Welcome to our Enhanced Transfer Value (ETV) information site
On this site you’ll find information to help you make an informed decision about your ETV offer that Diageo is extending to you in relation to your pension entitlements in the Guinness Ireland Group Pension Scheme, as well as more information about your retirement considerations. If you would like to receive more information about this offer and how it relates to you, please go to the Expression of Interest page to arrange an appointment with a Financial Adviser from Willis Towers Watson Life & Pensions Ltd.
What is a Standard Transfer Value?
There is a statutory basis for calculating the minimum or standard transfer value payable in lieu of a deferred pension entitlement from a defined benefit scheme. The assumptions that are used are set out by the Pensions Authority.
There may be a reduction in the standard transfer value payable depending on the solvency level of the individual scheme.
Other schemes which are well funded may offer scheme transfer values in excess of the statutory minimum standard transfer value.
What is an Enhanced Transfer Value?
In some cases transfer values may be offered – for a limited time period only - on a more generous or ‘enhanced’ basis in comparison to the normal scheme transfer value, e.g. 120% of the scheme transfer value.
Enhanced transfer values (ETV) exercises are typically run by the sponsors of defined benefit schemes who want to employ this approach as a risk management tool with which to reduce long term liabilities and costs.
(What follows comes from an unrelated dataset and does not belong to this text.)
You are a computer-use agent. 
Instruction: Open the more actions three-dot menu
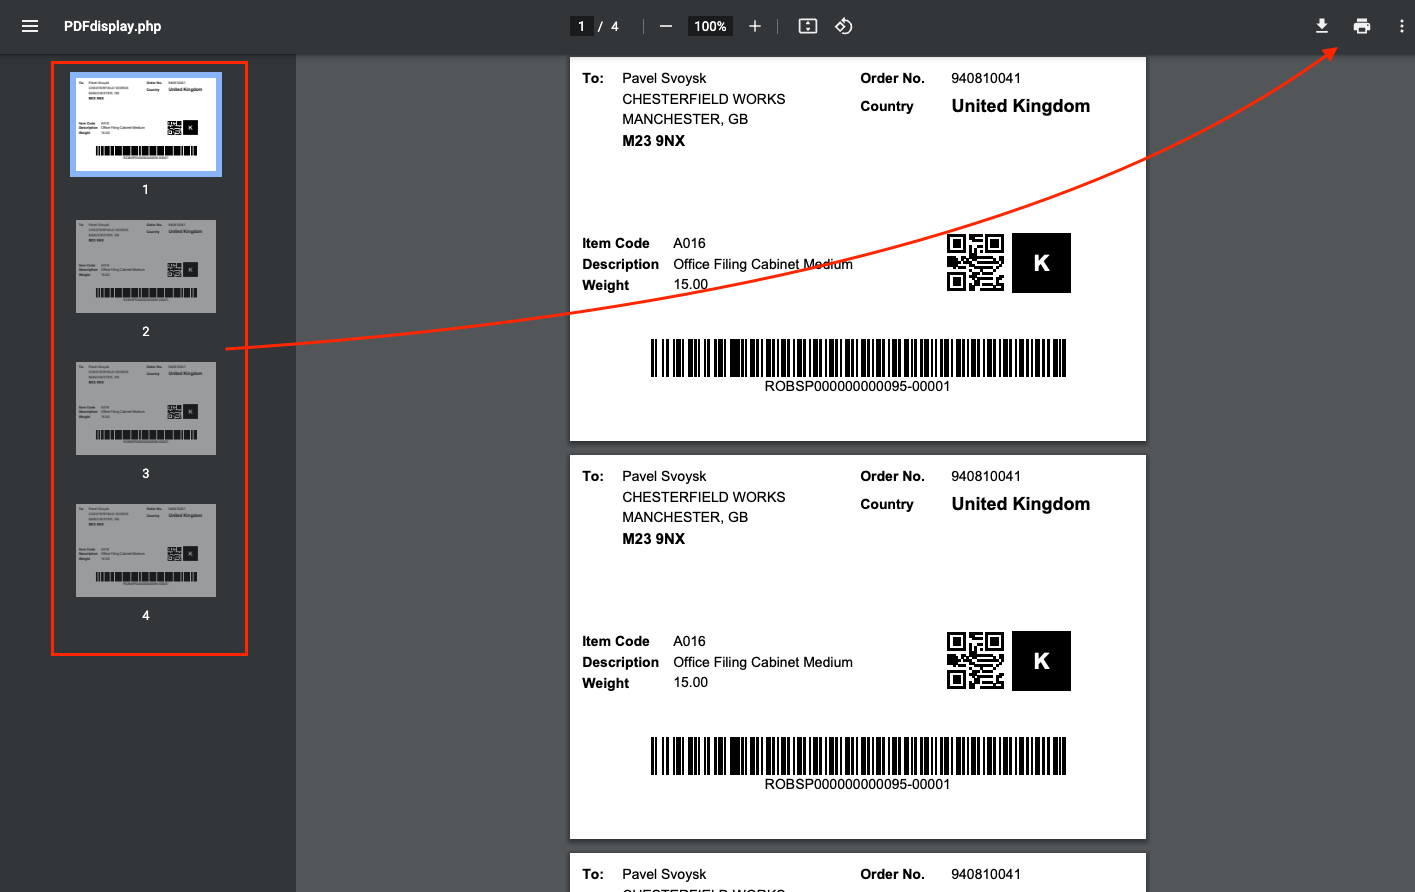point(1402,26)
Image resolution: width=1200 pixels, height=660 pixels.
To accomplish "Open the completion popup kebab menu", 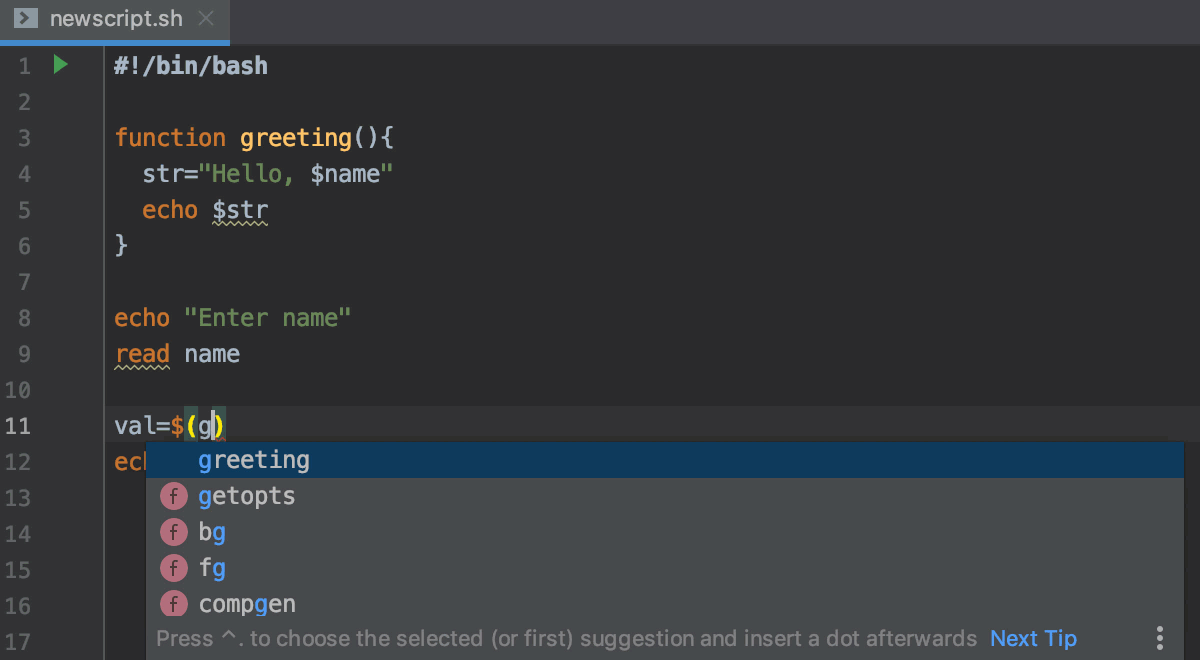I will click(x=1159, y=637).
The scheme would no longer have an obligation to pay out future pensions to deferred members electing to take the ETV offered.
ETV exercises have significantly increased in popularity among DB scheme sponsors over the last few years as lower corporate bond yields have resulted in a dramatic increase in the cost of defined pension schemes reflected in the sponsors’ financial statements.
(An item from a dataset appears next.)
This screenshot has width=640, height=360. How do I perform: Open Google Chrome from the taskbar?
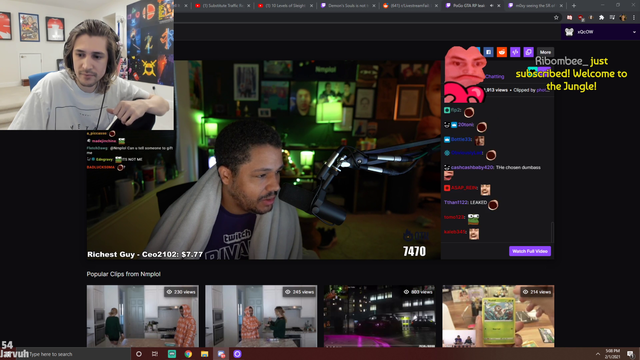coord(188,354)
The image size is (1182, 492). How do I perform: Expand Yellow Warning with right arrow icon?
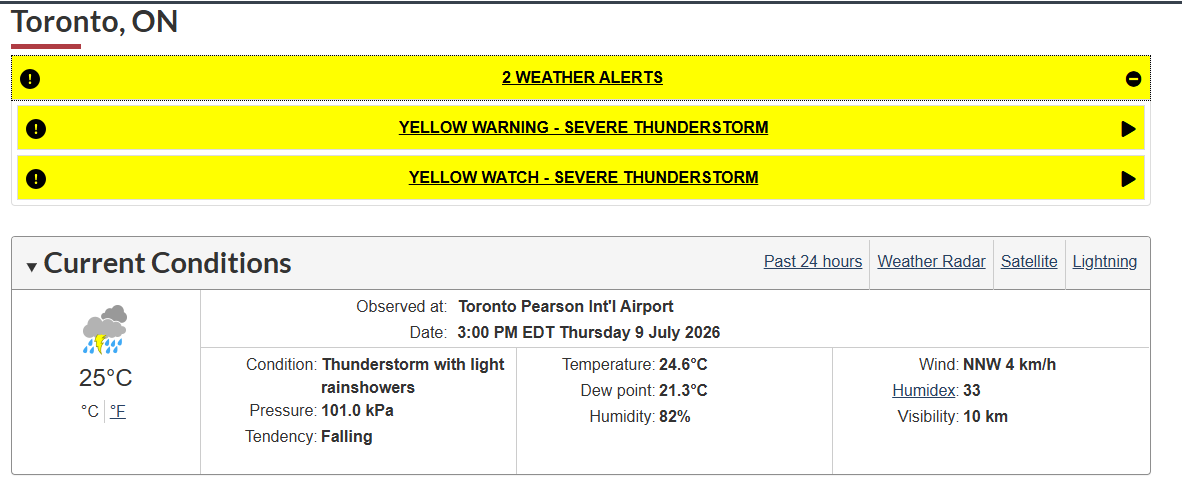click(1128, 129)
Why is your former employer making this option available?
There are two main reasons why this option is being offered:
1. For members, the option provides greater choice and flexibility compared with the options available if you were to remain in the pension scheme.
2. For the sponsor, where some members decide to take up the option, there will be less risk in relation to the provision of future pensions to deferred members, as well as a reduction in the liabilities shown on the company Balance Sheet.